Exercise requirements: Beginning at the line containing "How do I perform: Open Firefox", repeat each line below exactly up to and including the line containing "Click the OS icon beside bogon host". Do not repeat the pictures.

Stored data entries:
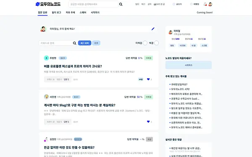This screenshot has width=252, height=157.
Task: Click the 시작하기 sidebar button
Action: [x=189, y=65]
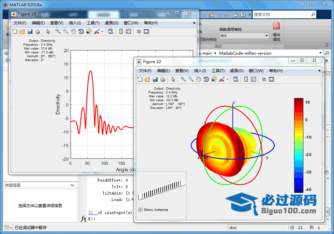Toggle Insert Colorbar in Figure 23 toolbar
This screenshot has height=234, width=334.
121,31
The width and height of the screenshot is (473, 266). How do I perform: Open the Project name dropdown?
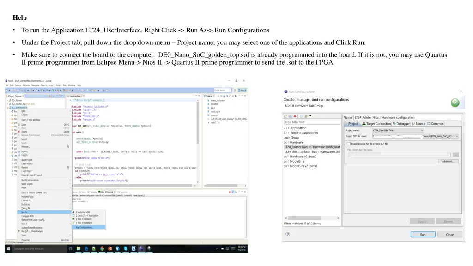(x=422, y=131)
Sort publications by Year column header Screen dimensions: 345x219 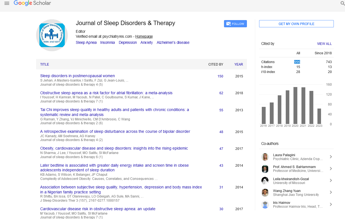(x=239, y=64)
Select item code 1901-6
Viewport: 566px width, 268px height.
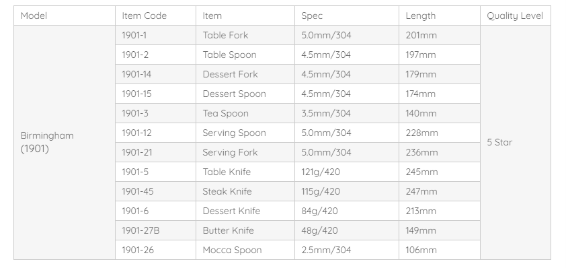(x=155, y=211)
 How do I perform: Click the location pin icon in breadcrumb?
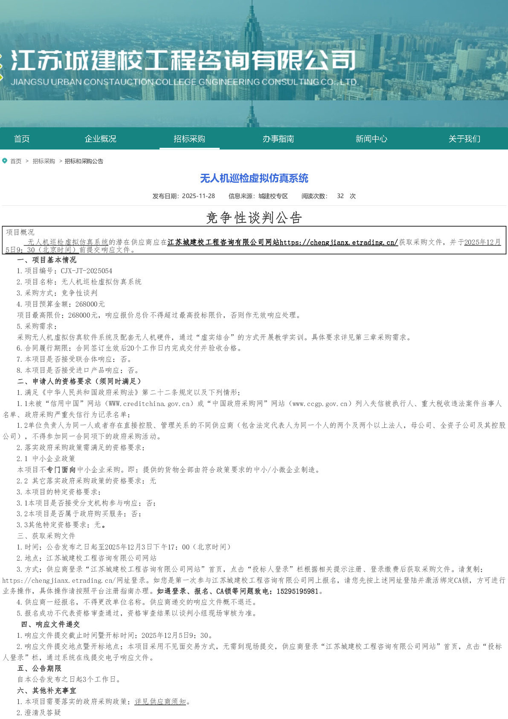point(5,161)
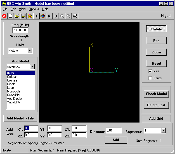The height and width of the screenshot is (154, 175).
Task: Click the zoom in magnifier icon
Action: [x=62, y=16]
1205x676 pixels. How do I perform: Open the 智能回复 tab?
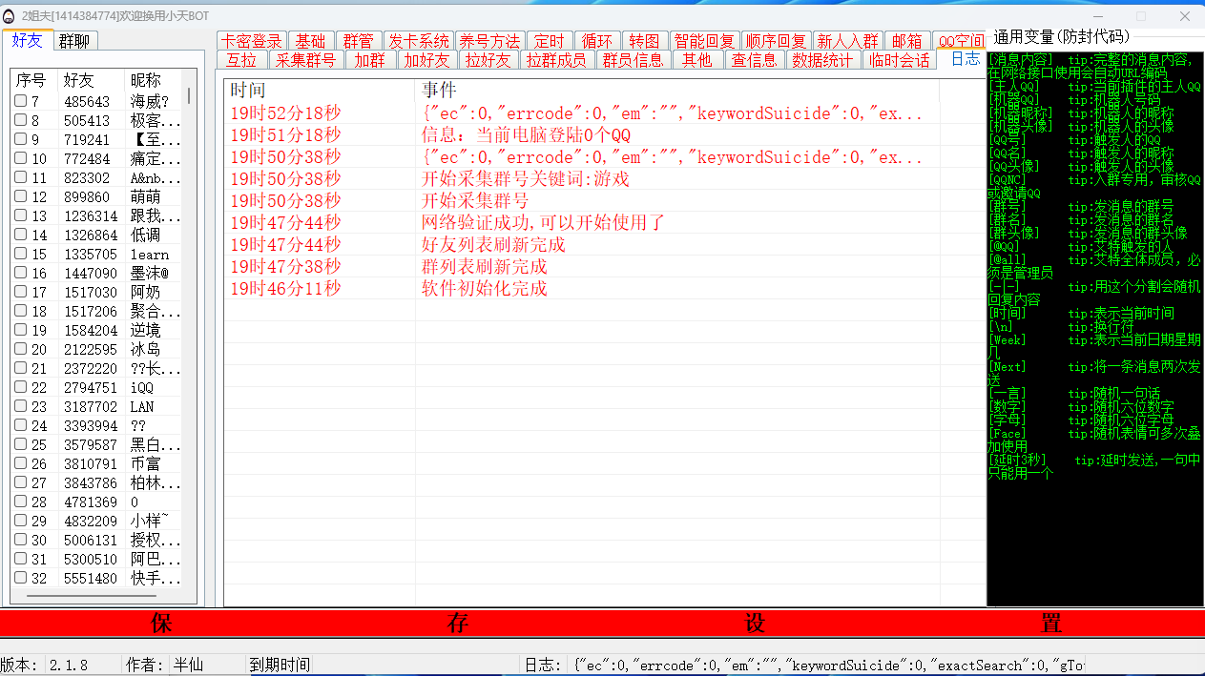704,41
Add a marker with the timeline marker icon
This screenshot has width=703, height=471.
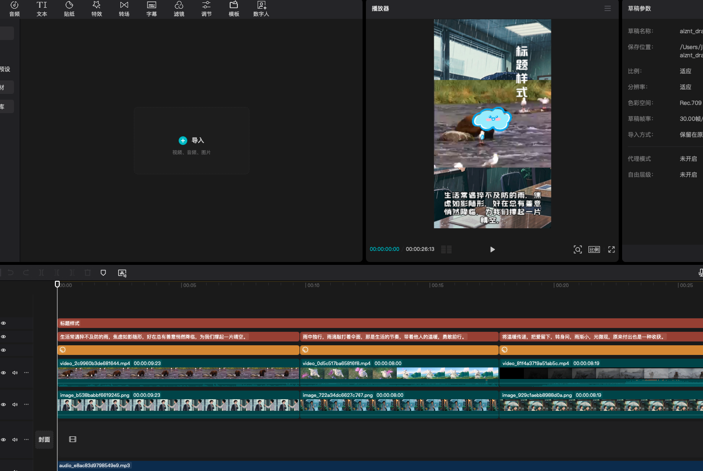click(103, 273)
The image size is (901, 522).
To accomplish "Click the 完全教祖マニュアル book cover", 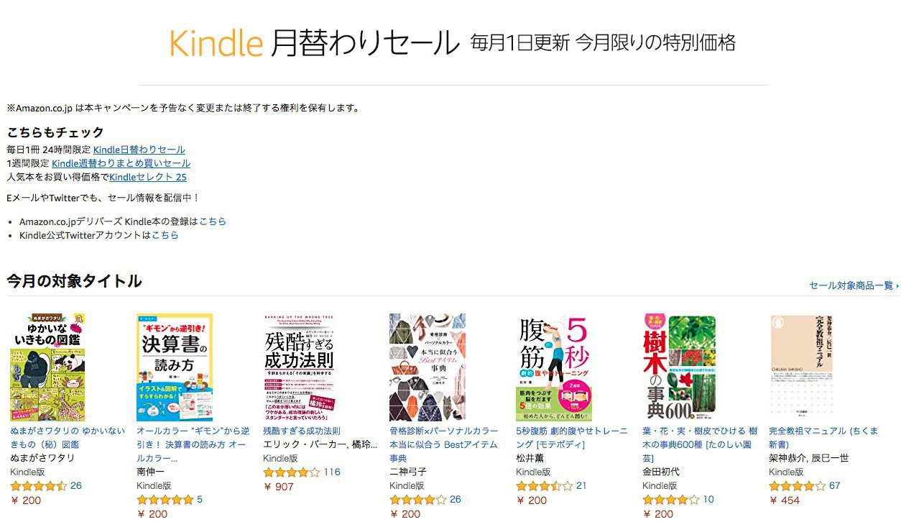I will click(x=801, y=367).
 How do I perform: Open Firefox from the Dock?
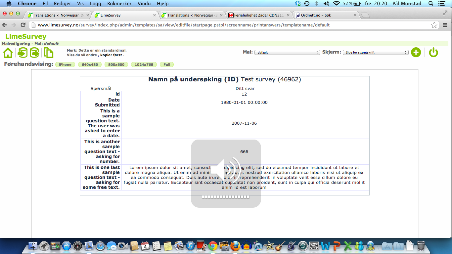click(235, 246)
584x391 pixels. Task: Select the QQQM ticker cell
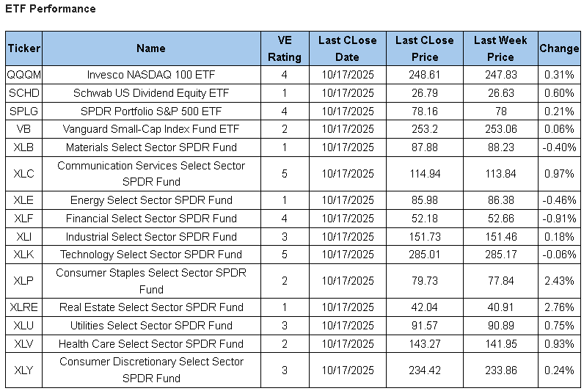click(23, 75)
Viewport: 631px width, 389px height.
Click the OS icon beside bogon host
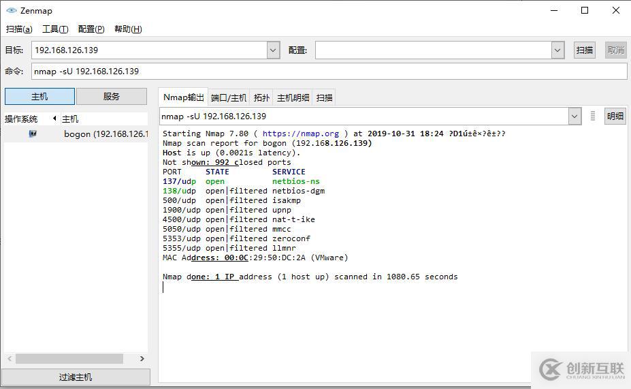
...
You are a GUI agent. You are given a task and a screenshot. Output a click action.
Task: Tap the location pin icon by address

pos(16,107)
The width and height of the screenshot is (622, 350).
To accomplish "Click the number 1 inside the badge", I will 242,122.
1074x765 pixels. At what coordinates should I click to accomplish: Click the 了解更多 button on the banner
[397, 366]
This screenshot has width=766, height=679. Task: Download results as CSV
...
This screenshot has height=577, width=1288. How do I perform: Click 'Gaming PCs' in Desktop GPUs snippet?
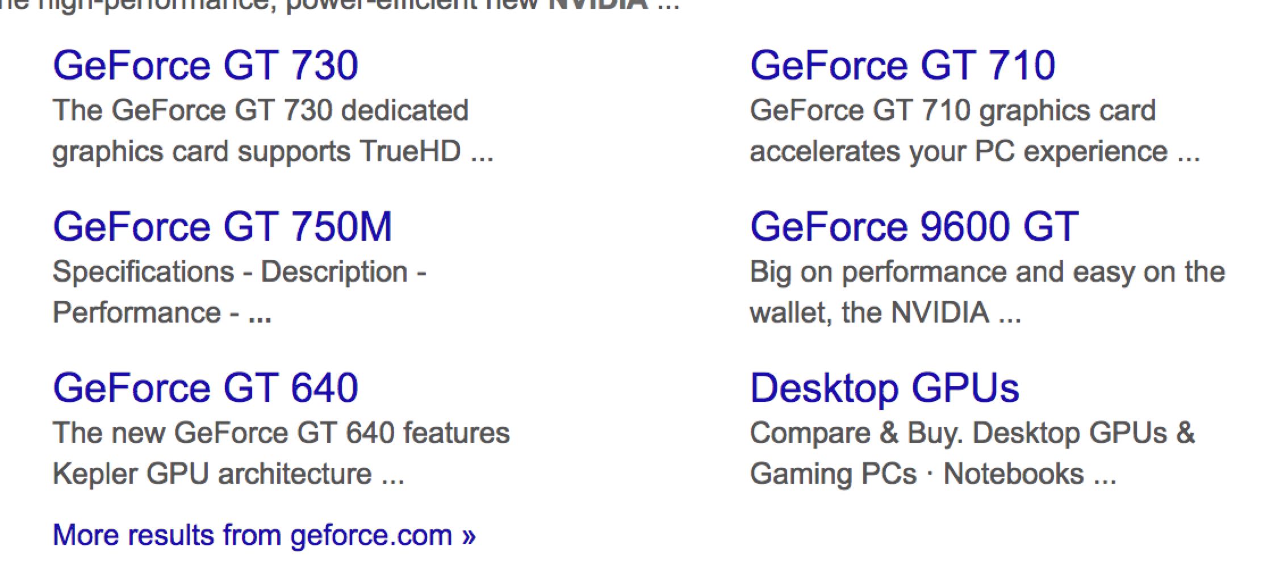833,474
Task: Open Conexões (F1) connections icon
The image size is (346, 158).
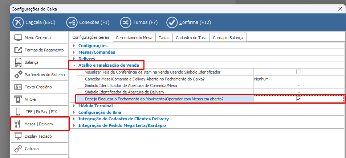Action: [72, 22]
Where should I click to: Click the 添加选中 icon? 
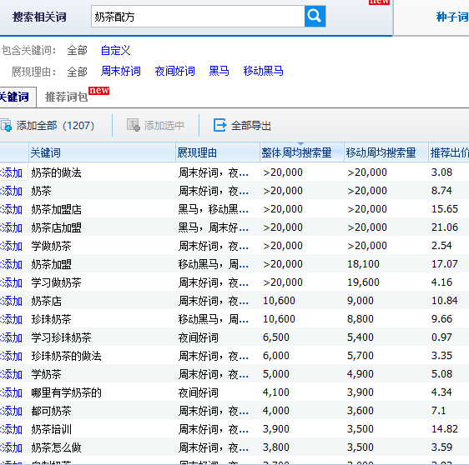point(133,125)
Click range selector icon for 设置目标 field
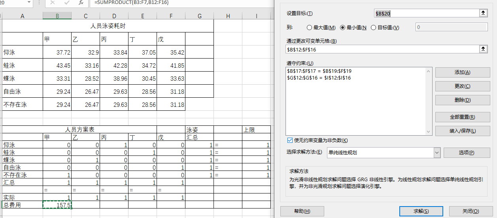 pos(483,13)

Completed exercise:
 How do I perform: Open Firefox from the Dock?
click(235, 246)
584x391 pixels. Task: Select the QQQM ticker cell
click(23, 75)
Viewport: 631px width, 389px height.
Click the OS icon beside bogon host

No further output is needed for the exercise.